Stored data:
------------------------------

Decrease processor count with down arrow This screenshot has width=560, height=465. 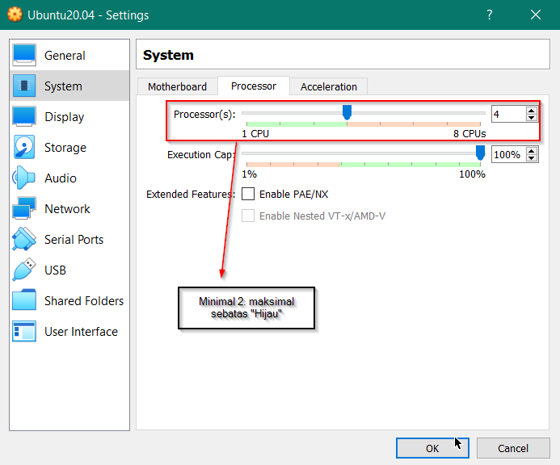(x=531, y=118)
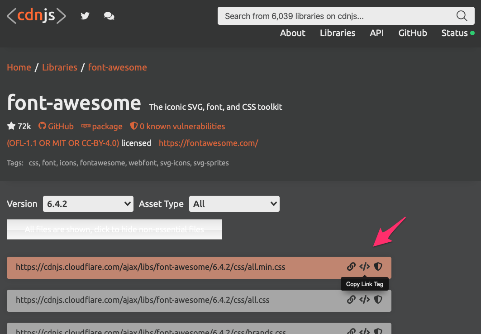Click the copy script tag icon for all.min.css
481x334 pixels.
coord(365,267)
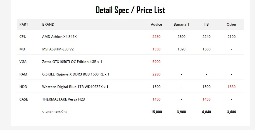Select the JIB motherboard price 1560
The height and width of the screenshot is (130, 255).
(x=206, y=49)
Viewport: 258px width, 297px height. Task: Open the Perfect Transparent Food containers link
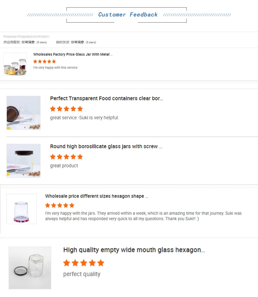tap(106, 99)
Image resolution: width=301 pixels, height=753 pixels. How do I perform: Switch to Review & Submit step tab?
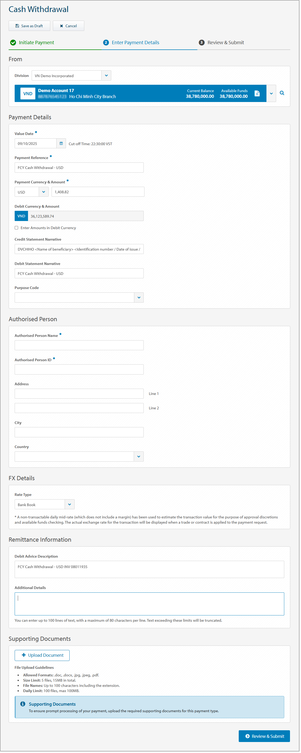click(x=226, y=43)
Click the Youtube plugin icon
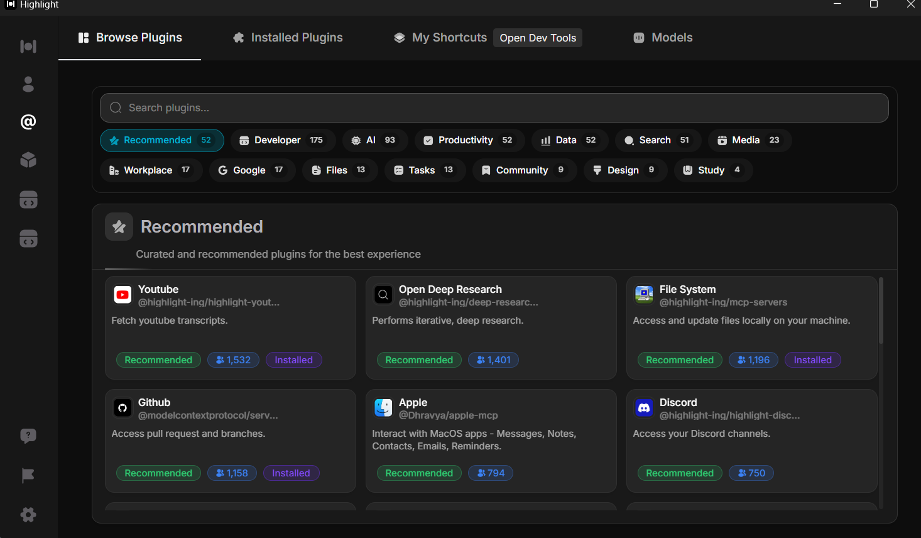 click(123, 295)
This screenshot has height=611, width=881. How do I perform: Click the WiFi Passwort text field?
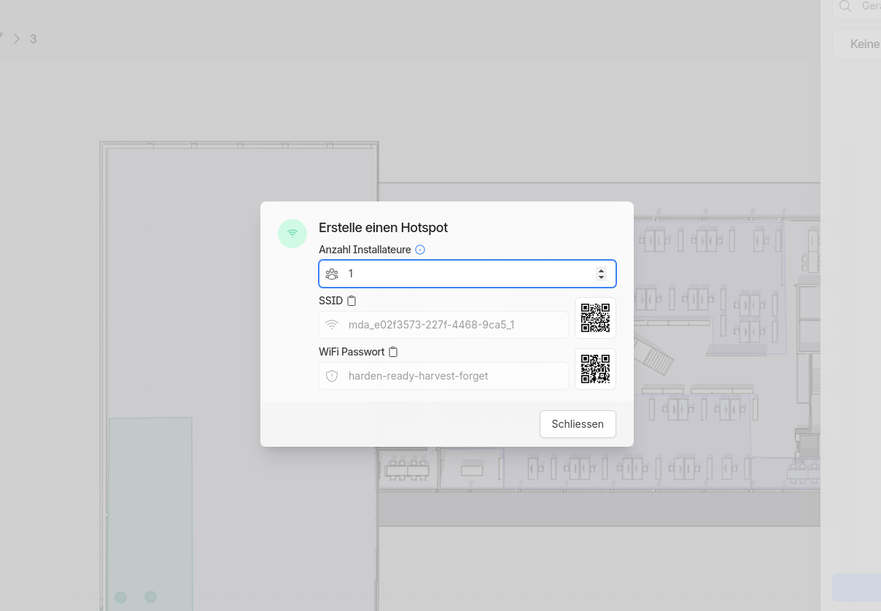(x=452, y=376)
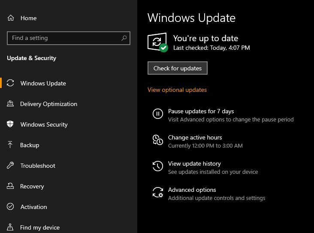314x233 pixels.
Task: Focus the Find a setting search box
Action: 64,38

------------------------------

▸ **Task objective**: Word for word, copy the lines from the one with "Click the Youtube plugin icon" through the end of the entries above, and do not include any picture.

▸ **Written answer**:
Click the Youtube plugin icon
 click(123, 295)
This screenshot has height=611, width=881. How do I perform: Click the WiFi Passwort text field?
(x=452, y=376)
314x233 pixels.
Task: Focus the Find a setting search box
Action: 64,38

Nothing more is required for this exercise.